The New York Convention seeks to remedy the said defects by providing for a much more simple and effective method of obtaining recognition and enforcement of foreign awards. Under the New York Convention the party against whom the award is sought to be enforced can object to recognition and enforcement of the foreign award on grounds set out in sub-clauses (a) to (e) of clause (1) of Article V and the court can, on its own motion, refuse recognition and enforcement of a foreign award for two additional reasons set out in sub-clauses (a) and (b) of clause (2) of Article V. None of the grounds set out in sub-clauses ( a ) to ( e) of clause (1) and sub- clauses ( a ) and ( b) of clause (2) of Article V postulates a challenge to the award on merits. 35. Albert Jan van den Berg in his treatise The New York Arbitration Convention of 1958 : Towards a Uniform Judicial Interpretation, has expressed the view: “It is a generally accepted interpretation of the Convention that the court before which the enforcement of the foreign award is sought may not review the merits of the award.
The main reason is that the exhaustive list of grounds for refusal of enforcement enumerated in Article V does not include a mistake in fact or law by the arbitrator. Furthermore, under the Convention the task of the enforcement judge is a limited one. The control exercised by him is limited to verifying whether an objection of a respondent on the basis of the grounds for refusal of Article V(1) is justified and whether the enforcement of the award would violate the public policy of the law of his country. This limitation must be seen in the light of the principle of international commercial arbitration that a national court should not interfere with the substance of the arbitration.” (p. 269) 36. Similarly Alan Redfern and Martin Hunter have said:
“The New York Convention does not permit any review on the merits of an award to which the Convention applies and, in this respect, therefore, differs from the provisions of some systems of national law governing the challenge of an award, where an appeal to the courts on points of law may be permitted.” (Redfern Hunter, Law and Practice of International Commercial Arbitration, 2nd Edn., p. 461.) 37. In our opinion, therefore, in proceedings for enforcement of a foreign award under the Foreign Awards Act, 1961, the scope of enquiry before the court in which award is sought to be enforced is limited to grounds mentioned in Section 7 of the Act and does not enable a party to the said proceedings to impeach the award on merits.

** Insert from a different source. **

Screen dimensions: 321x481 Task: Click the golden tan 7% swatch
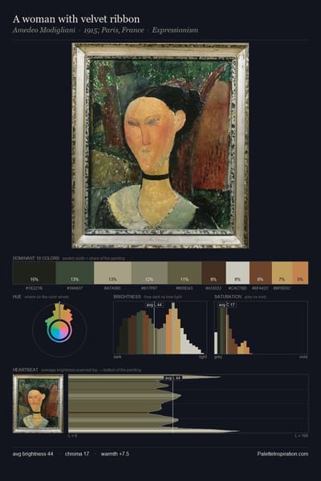point(282,273)
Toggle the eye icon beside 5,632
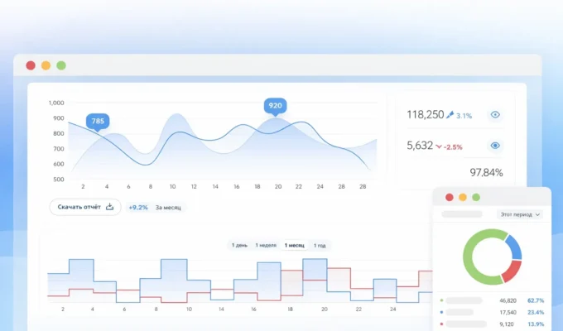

65. This would imply that the defence of public policy which is permissible under Section 7(1) (b)(ii) should be construed narrowly. In this context, it would also be of relevance to mention that under Article I(e) of the Geneva Convention Act of 1927, it is permissible to raise objection to the enforcement of arbitral award on the ground that the recognition or enforcement of the award is contrary to the public policy or to the principles of the law of the country in which it is sought to be relied upon. To the same effect is the provision in Section 7(1) of the Protocol Convention Act of 1837 which requires that the enforcement of the foreign award must not be contrary to the public policy or the law of India. Since the expression “public policy” covers the field not covered by the words “and the law of India” which follow the said expression, contravention of law alone will not attract the bar of public policy and something more than contravention of law is required.
66. Article V(2)(b) of the New York Convention of 1958 and Section 7(1)(b)(ii) of the Foreign Awards Act do not postulate refusal of recognition and enforcement of a foreign award on the ground that it is contrary to the law of the country of enforcement and the ground of challenge is confined to the recognition and enforcement being contrary to the public policy of the country in which the award is set to be enforced. There is nothing to indicate that the expression “public policy” in Article V(2) (b) of the New York Convention and Section 7(1)(b) (ii) of the Foreign Awards Act is not used in the same sense in which it was used in Article I(c) of the Geneva Convention of 1927 and Section 7(1) of the Protocol and Convention Act of 1937.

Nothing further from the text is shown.